Filter the records below, copying out each line that contains the word "Forwards". Treat uppercase and lowercase as different.

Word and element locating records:
-=-=-=-=-

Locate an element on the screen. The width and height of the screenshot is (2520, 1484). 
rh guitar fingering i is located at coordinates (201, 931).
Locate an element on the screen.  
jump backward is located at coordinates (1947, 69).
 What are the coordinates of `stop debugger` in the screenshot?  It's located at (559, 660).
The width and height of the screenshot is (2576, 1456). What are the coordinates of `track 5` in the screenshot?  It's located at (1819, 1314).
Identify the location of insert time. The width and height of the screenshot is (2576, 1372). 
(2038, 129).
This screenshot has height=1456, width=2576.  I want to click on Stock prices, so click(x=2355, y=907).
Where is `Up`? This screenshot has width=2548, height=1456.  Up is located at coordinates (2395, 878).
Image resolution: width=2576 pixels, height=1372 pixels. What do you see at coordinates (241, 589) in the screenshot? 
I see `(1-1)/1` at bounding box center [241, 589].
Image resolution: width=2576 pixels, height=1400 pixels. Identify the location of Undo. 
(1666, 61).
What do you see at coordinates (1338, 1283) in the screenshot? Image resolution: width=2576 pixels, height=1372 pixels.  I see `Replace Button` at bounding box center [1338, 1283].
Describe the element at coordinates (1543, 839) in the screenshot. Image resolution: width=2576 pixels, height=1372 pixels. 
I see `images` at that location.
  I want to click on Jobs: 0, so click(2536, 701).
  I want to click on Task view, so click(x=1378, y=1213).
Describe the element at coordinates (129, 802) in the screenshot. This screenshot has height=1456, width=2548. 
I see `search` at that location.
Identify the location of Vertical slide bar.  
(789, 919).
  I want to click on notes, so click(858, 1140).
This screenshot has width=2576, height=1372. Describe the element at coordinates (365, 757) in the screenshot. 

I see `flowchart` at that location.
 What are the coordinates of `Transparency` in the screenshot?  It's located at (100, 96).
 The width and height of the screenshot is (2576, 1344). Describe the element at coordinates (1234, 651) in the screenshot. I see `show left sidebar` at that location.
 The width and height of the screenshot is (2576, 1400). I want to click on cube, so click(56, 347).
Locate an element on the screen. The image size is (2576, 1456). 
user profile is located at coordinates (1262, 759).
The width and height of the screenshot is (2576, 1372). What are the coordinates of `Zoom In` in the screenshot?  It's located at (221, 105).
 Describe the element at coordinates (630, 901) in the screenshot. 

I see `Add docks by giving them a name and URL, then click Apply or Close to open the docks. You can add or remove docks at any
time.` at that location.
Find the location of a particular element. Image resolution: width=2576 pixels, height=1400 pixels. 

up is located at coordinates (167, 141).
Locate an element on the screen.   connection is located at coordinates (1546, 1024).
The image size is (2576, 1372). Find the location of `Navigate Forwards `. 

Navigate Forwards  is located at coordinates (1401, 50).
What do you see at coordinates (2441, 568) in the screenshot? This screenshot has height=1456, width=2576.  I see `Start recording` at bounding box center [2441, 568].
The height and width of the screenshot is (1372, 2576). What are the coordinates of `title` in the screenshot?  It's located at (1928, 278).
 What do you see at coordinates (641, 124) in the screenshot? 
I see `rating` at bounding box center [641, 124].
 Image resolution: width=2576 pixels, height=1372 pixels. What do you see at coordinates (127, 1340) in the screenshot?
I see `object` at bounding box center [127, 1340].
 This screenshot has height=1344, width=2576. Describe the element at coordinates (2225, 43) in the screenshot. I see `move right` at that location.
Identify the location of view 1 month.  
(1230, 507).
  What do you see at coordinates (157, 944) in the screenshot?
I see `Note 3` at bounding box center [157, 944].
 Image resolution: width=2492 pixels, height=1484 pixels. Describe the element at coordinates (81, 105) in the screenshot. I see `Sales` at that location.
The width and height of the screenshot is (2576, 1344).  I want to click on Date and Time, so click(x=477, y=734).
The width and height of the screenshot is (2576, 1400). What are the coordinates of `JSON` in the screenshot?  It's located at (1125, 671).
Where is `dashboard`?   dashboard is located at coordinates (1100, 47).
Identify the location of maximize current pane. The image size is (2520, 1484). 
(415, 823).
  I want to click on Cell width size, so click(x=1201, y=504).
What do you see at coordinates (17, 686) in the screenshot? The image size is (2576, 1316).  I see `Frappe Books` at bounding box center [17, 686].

-=-=-=-=-

### Finished exercise:
The image size is (2576, 1372). Find the location of `Navigate Forwards `. 
Navigate Forwards  is located at coordinates (1401, 50).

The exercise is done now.